The shielding programme brought with it wide ranging consequences for the many millions of people who were advised to shield, disrupting their daily lives and affecting their access to healthcare. It inevitably resulted in many people who were shielding becoming lonely and socially isolated, and affected their mental health and wellbeing. Some have been unable to return to their pre-pandemic lives.

The harmful consequences of the introduction of visiting restrictions and the shielding programme illustrate the difficult balance to be struck when seeking to prevent infections spreading in healthcare settings and amongst clinically vulnerable members of society. This underlines the need for better pre-pandemic planning in order to mitigate, insofar as possible, the adverse effects of some of these decisions.

Another long term consequence of the pandemic was the emergence of Long Covid.  While the symptoms vary, for some people Long Covid can be life-changing and enduring. I heard concerns about the length of time taken for people living with Long Covid to have their symptoms taken seriously and to be diagnosed. Access to healthcare for Long Covid has been and remains variable across the four nations. Each nation has adopted its own approach about how best to provide care and treatment. Although research into Long Covid continues, it has been significantly scaled back while the need to develop a greater understanding of Long Covid remains.

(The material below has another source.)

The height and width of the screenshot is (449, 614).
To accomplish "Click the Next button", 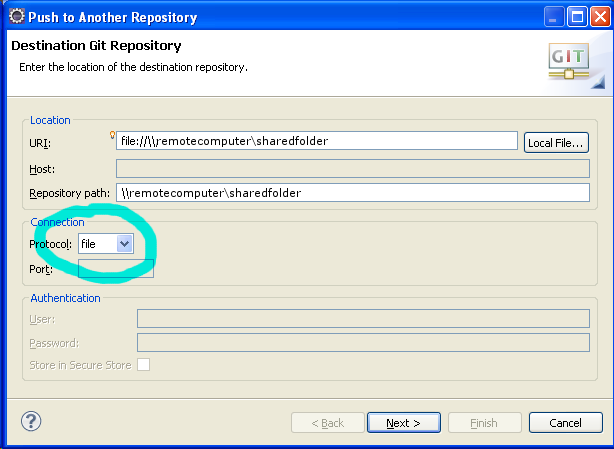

Finally, and it is a matter to which I shall return in the Module 6 care sector report, throughout the pandemic, there were reports of inappropriate and/or blanket Do Not Attempt Cardiopulmonary Resuscitation (DNACPR) notices being imposed on groups of people, such as people with learning disabilities or older people. This should not have happened. These decisions were not as a result of any change in policy and were positively discouraged by the respective government health departments. The message does not seem to have got through to everyone.

Discussions about DNACPR notices and advance care planning more generally are necessarily sensitive and personal matters. They are best discussed before someone enters end-of-life care and before a pandemic strikes. Again we need better planning.

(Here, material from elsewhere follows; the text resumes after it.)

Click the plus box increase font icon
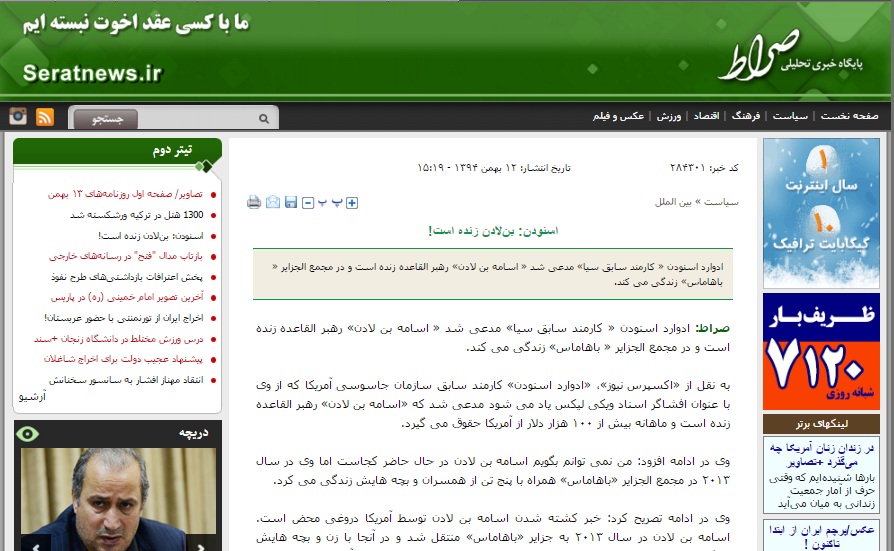pyautogui.click(x=352, y=203)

Module 3 was the first Module to publish a record of the Inquiry’s listening exercise, Every Story Matters, in which I heard from tens of thousands of members of the public – including thousands of healthcare professionals – from across the UK. The Healthcare Record sets out in stark and, at times, distressing terms, the very real personal impact that the pandemic had on:

  • patients who were left traumatised by what they had experienced and witnessed;
  • healthcare workers who described hospitals as a “war zone” and the impact this had on every aspect of their personal and professional lives and on their health and wellbeing;
  • bereaved family members who were left feeling heartbroken, guilty and angry that they could not be with their dying loved ones.

The Record serves as an important reminder of why the Inquiry’s recommendations are so important.

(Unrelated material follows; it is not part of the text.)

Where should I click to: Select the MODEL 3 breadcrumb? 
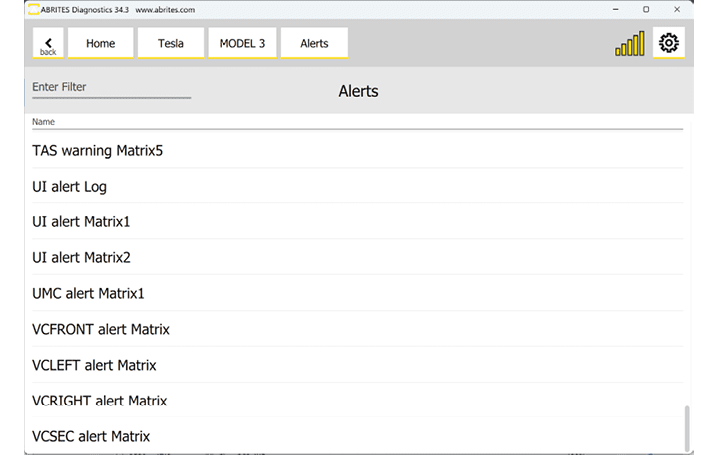pos(242,44)
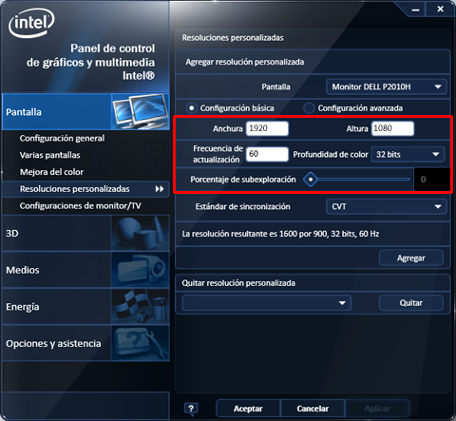Click the Porcentaje de subexploración slider handle

coord(310,180)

Against this backdrop, I have made 10 recommendations that can be implemented  now to improve the response of the healthcare systems to a future pandemic.

The recommendations I consider to be necessary to improve healthcare systems include the need to:

  • increase 111, 999 and hospital surge capacity;
  • enhance infection prevention and control decision making and  guidance;
  • improve data collection to identify people at highest risk of harm from infection and record deaths of healthcare workers more accurately; and
  • increase support for healthcare workers.

We cannot know when, but there will be another pandemic. Whether it is another respiratory virus or ‘disease X’ – with different and as-yet unknown characteristics – healthcare will be at the centre of the response. My recommendations, taken as a whole, should mean that the UK is better prepared for that pandemic. In doing so, we shall avoid some of the terrible human cost of Covid-19. I urge the governments across the UK to work individually and collectively to implement these recommendations, in full and as swiftly as possible.